▶ _Exercise directions_: Copy the rows starting at the line containing "Image resolution: width=1456 pixels, height=819" and ending at the line containing "[x=69, y=529]", reproducing each line exactly and nothing else.

▶ _Exercise materials_:
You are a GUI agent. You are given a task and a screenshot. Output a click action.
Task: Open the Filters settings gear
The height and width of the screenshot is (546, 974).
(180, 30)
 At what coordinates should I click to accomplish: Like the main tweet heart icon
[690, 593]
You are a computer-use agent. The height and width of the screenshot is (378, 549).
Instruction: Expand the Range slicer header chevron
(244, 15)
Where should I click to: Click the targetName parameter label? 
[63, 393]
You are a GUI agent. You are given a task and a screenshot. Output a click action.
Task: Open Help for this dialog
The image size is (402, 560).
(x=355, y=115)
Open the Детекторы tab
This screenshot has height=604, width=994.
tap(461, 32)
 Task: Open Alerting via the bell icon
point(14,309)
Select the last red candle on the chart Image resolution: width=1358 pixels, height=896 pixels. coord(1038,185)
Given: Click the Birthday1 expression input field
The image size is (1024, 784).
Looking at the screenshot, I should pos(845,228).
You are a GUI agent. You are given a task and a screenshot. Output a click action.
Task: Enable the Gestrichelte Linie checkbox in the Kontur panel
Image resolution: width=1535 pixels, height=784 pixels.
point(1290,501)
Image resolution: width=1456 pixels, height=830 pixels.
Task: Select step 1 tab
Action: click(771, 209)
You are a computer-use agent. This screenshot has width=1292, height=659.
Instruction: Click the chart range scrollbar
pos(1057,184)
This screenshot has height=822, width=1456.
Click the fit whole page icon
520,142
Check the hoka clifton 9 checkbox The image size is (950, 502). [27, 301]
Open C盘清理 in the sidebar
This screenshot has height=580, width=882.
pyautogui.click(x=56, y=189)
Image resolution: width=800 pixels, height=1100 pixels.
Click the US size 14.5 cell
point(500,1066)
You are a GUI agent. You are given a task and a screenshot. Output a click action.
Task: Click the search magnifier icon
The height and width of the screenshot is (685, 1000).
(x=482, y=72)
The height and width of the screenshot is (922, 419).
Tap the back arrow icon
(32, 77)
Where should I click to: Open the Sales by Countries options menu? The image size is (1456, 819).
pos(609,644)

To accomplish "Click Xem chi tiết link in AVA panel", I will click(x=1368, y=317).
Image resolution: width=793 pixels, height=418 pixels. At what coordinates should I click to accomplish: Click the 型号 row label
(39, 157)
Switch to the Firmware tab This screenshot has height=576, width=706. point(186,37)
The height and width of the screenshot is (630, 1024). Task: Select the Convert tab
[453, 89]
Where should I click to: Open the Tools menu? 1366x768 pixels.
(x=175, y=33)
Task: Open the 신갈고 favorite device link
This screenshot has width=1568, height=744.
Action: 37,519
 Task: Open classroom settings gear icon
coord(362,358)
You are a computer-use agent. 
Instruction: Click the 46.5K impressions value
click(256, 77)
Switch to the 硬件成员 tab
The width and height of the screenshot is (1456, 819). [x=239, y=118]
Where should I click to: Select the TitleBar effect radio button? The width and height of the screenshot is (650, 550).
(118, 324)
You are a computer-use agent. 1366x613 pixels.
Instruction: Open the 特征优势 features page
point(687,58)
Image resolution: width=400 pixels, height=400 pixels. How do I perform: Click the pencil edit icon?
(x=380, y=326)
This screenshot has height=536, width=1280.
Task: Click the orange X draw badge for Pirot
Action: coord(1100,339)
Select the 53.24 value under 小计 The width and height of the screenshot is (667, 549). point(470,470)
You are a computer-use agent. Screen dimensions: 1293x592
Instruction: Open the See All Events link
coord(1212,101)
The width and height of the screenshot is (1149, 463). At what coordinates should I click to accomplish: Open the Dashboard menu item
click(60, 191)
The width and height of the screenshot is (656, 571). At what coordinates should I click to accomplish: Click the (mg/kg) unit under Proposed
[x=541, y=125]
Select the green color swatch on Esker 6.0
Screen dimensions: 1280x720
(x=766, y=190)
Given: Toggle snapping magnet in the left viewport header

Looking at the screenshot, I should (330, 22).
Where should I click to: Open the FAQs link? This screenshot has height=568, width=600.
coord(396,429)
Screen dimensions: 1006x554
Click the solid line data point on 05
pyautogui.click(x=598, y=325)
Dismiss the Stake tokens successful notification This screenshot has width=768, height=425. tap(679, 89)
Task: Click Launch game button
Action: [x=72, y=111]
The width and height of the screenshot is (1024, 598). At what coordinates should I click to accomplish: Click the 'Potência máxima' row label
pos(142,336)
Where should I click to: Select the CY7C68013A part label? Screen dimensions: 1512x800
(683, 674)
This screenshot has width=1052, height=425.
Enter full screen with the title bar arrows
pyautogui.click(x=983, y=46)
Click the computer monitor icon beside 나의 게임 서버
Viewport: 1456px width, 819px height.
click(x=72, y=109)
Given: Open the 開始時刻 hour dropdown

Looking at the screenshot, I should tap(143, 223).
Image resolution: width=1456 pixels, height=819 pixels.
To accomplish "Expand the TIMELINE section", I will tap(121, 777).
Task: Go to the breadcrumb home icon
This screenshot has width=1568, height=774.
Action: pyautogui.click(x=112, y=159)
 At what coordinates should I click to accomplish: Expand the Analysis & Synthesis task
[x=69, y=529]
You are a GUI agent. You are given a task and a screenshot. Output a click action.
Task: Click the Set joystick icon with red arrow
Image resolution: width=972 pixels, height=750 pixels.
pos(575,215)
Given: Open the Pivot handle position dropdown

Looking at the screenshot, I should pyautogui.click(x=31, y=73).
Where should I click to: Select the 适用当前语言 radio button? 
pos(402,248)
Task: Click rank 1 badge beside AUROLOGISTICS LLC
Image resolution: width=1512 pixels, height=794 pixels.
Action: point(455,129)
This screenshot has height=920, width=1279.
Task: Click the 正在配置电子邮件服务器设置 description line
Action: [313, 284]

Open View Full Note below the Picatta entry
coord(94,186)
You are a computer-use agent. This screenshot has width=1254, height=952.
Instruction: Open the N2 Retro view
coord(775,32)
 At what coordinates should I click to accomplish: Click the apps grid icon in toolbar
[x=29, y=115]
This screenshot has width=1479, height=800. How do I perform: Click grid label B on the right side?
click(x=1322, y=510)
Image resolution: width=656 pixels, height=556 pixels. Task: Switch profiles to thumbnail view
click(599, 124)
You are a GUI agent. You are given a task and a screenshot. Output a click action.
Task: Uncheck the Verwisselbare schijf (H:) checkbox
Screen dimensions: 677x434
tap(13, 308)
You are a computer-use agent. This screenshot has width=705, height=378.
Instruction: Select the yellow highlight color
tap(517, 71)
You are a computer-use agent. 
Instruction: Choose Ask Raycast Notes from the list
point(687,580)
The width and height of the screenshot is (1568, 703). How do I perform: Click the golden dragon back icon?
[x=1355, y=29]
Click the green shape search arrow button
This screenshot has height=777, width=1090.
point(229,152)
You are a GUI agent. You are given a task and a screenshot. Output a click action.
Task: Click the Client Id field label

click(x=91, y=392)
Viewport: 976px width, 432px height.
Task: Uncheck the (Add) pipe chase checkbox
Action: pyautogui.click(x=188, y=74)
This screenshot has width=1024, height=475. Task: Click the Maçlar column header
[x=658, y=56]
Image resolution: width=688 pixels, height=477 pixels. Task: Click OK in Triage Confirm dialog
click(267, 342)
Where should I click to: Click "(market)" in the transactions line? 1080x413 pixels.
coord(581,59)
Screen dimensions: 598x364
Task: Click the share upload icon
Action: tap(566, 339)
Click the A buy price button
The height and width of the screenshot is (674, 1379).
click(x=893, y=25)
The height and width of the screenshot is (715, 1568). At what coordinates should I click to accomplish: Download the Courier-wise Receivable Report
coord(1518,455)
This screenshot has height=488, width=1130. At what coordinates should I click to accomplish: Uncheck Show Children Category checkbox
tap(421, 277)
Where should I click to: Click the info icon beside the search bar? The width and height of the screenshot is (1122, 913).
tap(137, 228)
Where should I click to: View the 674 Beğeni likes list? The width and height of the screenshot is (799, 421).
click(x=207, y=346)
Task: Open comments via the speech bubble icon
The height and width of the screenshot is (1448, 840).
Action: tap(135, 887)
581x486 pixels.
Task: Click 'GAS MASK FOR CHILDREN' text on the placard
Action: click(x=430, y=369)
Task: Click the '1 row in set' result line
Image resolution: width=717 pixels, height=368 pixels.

▶ _Answer to the exercise_:
Image resolution: width=1456 pixels, height=819 pixels.
To accomplish "Expand the TIMELINE section", I will tap(121, 777).
Task: Go to the breadcrumb home icon
This screenshot has width=1568, height=774.
Action: pyautogui.click(x=112, y=159)
 At what coordinates should I click to accomplish: Expand the Analysis & Synthesis task
[x=69, y=529]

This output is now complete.